What you have to do> From the listing below, extract every line in which the word "agent" appears.

(Source records Opens)

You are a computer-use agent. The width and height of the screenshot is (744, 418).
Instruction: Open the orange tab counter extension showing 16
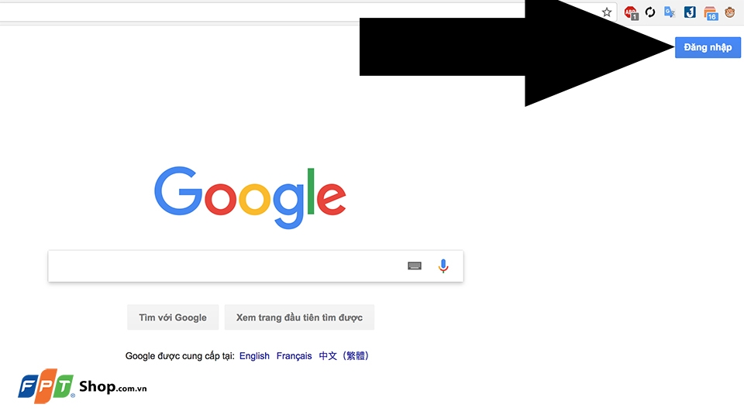(711, 13)
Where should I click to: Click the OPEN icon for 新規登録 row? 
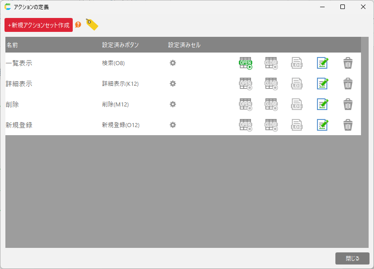[245, 125]
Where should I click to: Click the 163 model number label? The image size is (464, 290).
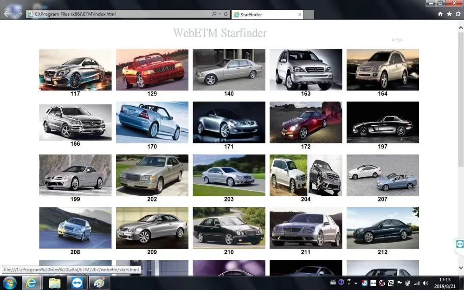coord(306,94)
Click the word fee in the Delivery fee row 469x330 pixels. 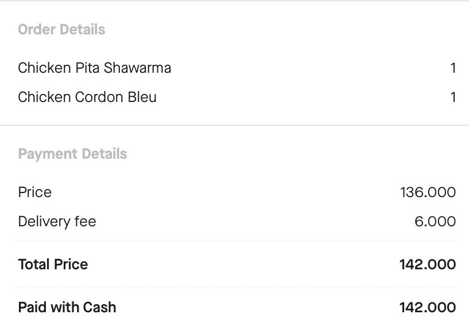(85, 222)
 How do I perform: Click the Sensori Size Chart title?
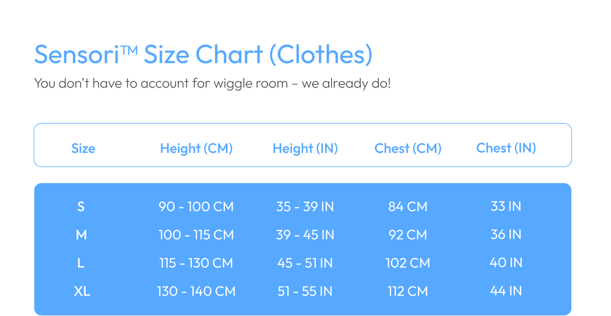[203, 54]
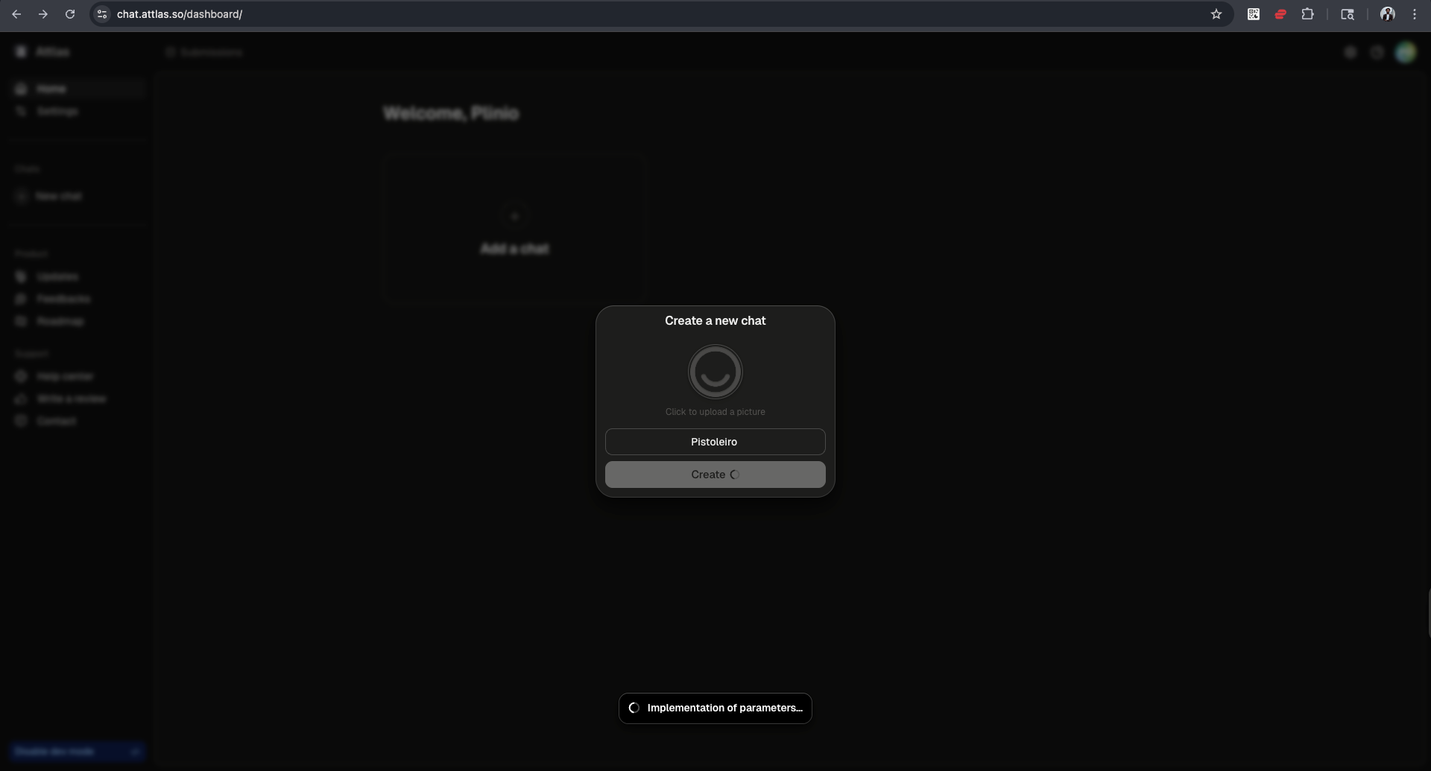Click the Add a chat card
Viewport: 1431px width, 771px height.
click(x=514, y=229)
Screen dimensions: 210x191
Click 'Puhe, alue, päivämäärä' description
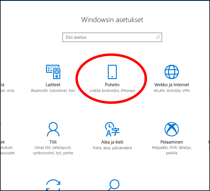(112, 148)
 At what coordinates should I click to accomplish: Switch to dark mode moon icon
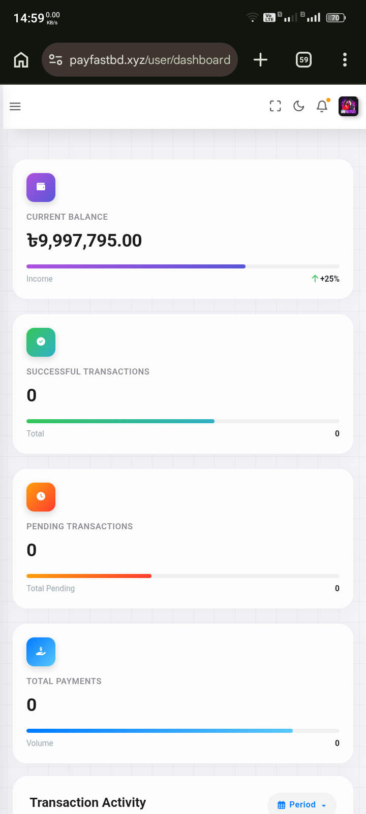299,106
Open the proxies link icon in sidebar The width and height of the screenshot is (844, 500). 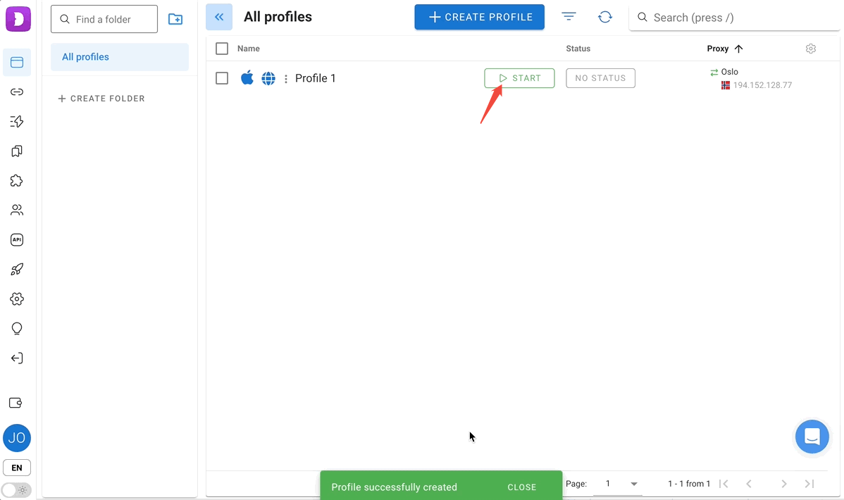pyautogui.click(x=17, y=92)
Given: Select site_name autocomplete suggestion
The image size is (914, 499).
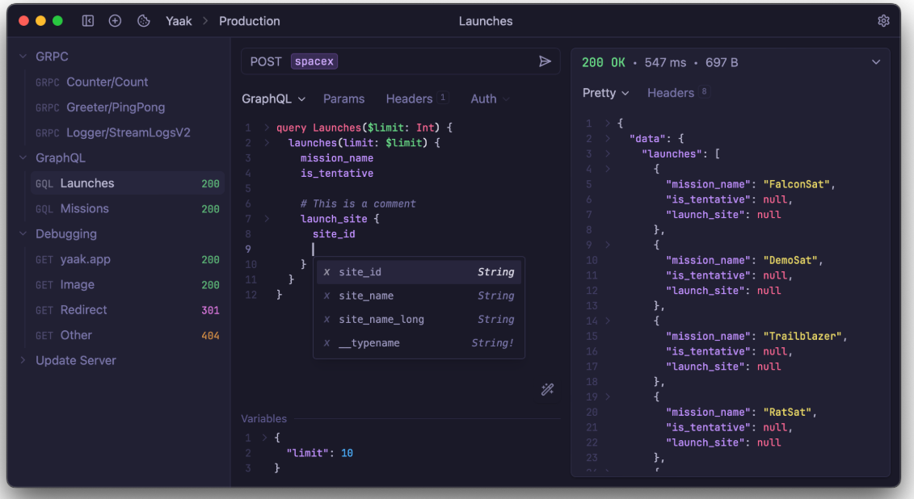Looking at the screenshot, I should click(x=419, y=296).
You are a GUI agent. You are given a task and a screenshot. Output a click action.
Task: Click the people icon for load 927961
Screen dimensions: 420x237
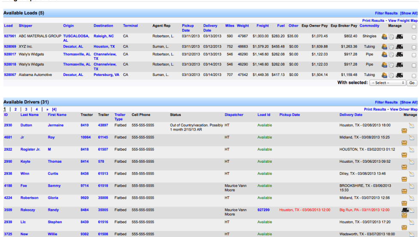384,37
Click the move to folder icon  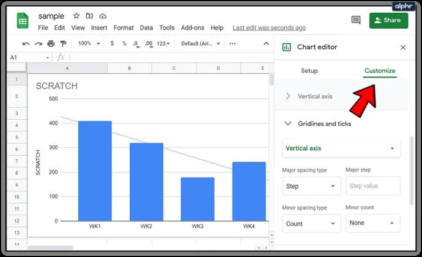pyautogui.click(x=89, y=16)
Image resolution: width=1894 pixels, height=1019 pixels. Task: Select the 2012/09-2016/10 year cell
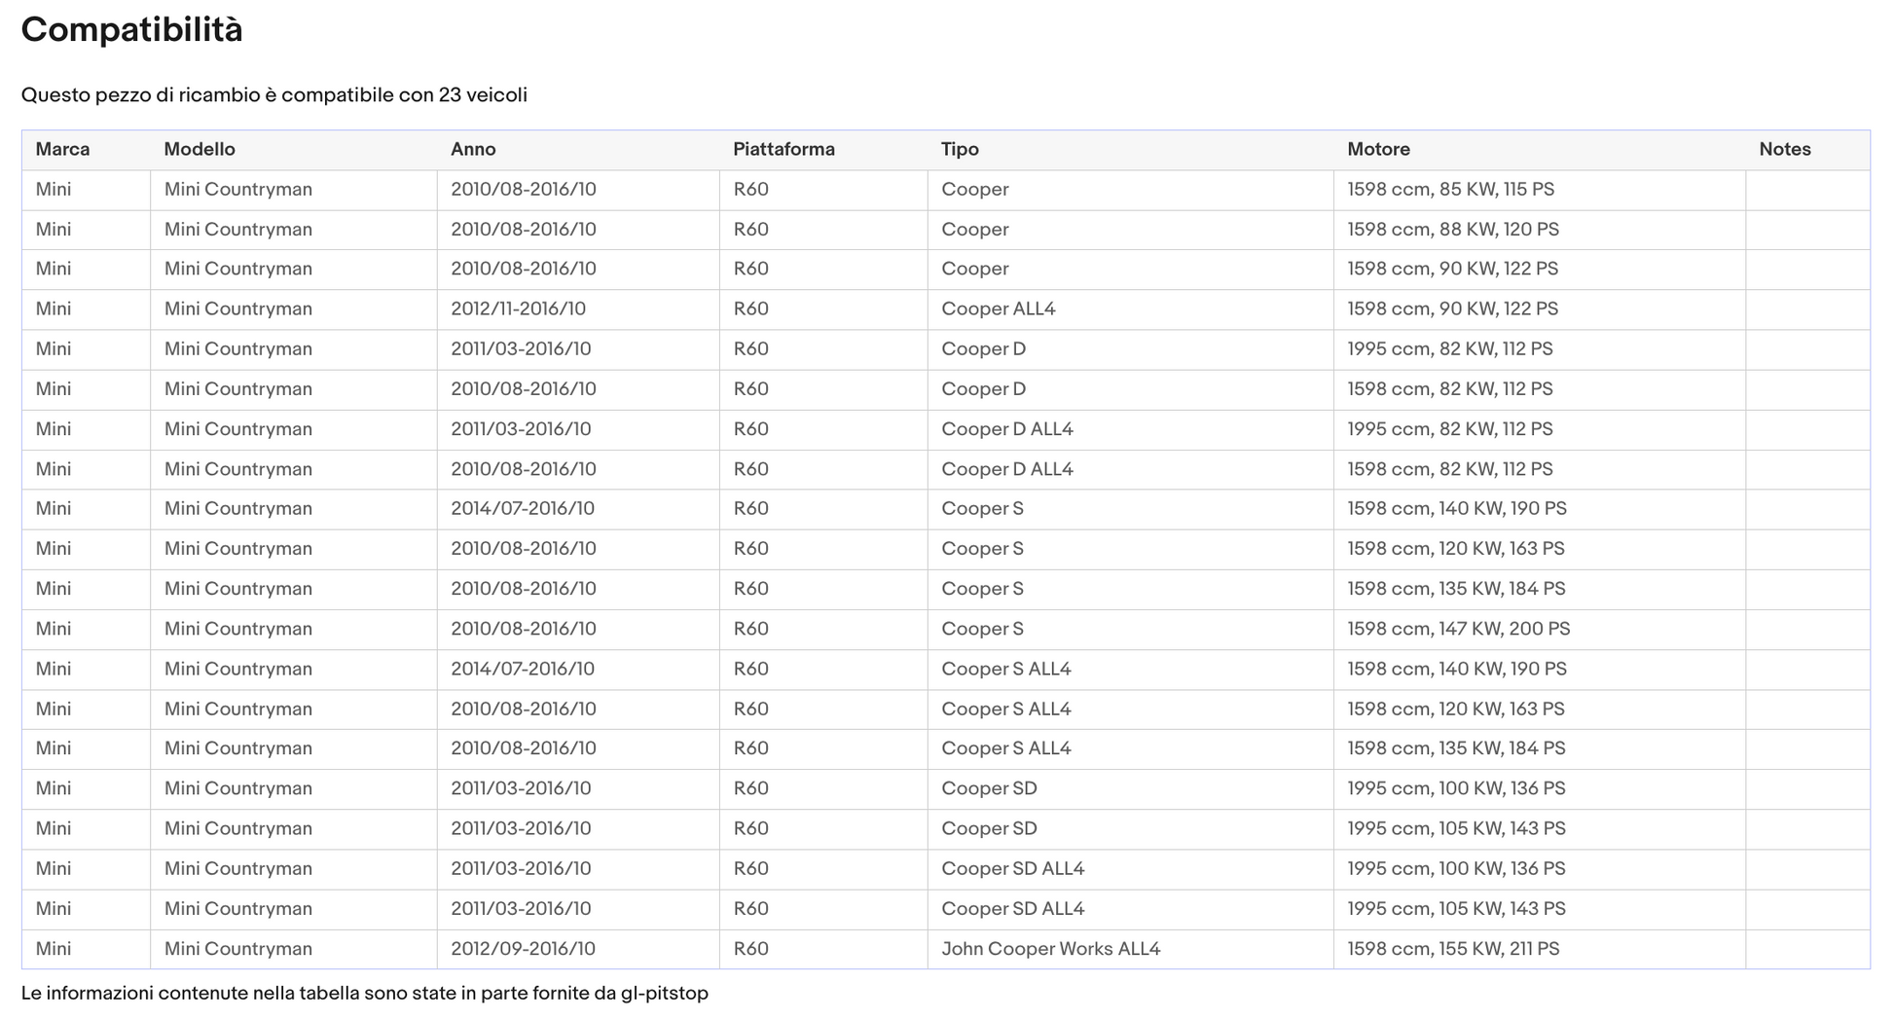pos(523,949)
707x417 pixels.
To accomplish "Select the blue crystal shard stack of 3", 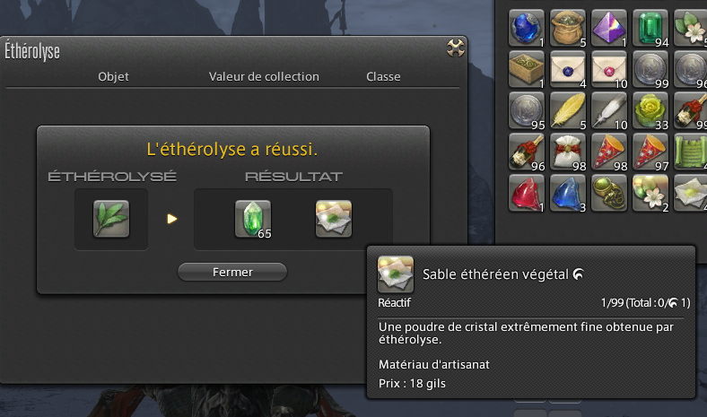I will pyautogui.click(x=568, y=194).
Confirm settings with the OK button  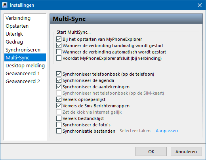pos(151,152)
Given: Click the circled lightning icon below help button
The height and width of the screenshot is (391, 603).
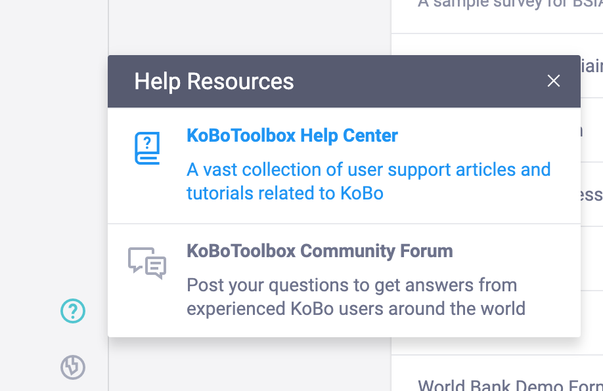Looking at the screenshot, I should (x=72, y=368).
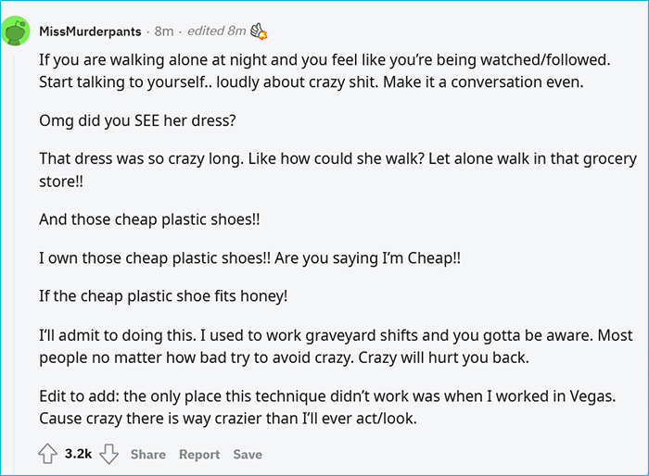Downvote the comment with the down arrow
Image resolution: width=649 pixels, height=476 pixels.
click(x=108, y=455)
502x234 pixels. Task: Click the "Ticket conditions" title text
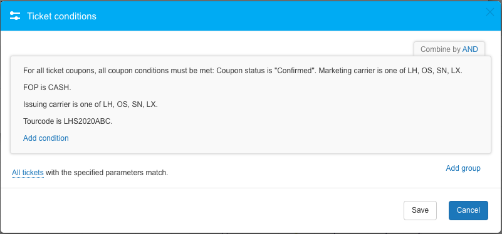pos(61,16)
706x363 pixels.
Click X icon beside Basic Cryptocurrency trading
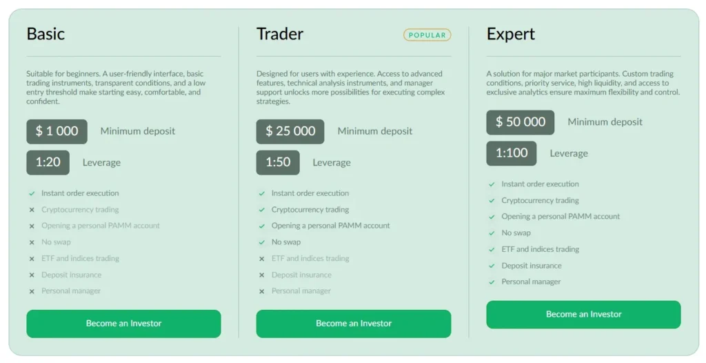(32, 210)
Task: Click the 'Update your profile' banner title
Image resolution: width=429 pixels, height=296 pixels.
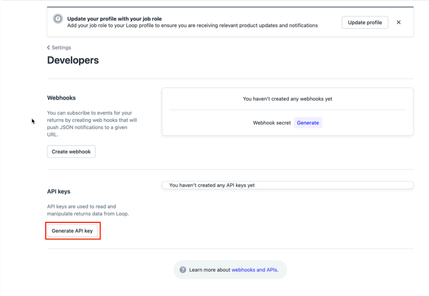Action: [114, 19]
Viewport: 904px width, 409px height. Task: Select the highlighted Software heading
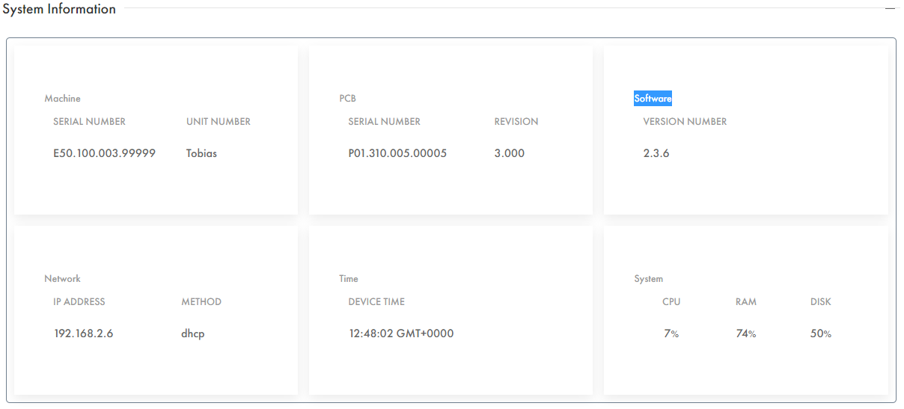click(653, 99)
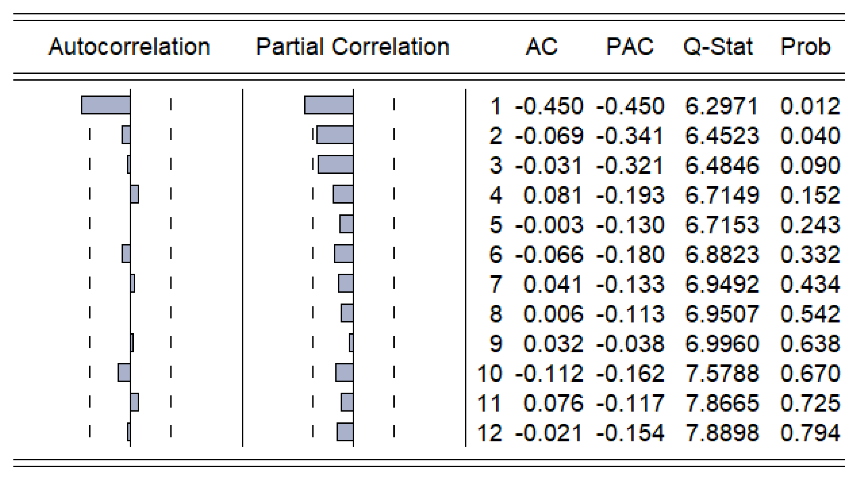Click the Prob column header

tap(805, 47)
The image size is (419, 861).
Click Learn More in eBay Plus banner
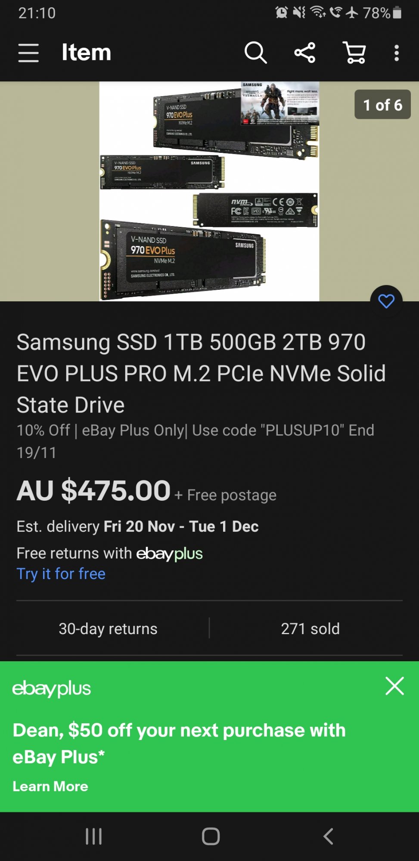point(50,787)
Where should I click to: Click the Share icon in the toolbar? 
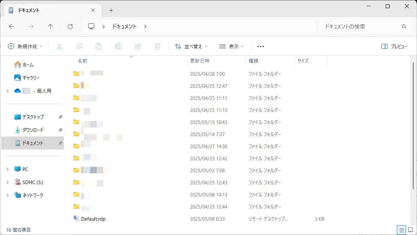138,46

(Source records Closes)

Completed task>
You are a computer-use agent. The width and height of the screenshot is (744, 418).
You are a GUI agent. You are given a task and a screenshot. Output a click action.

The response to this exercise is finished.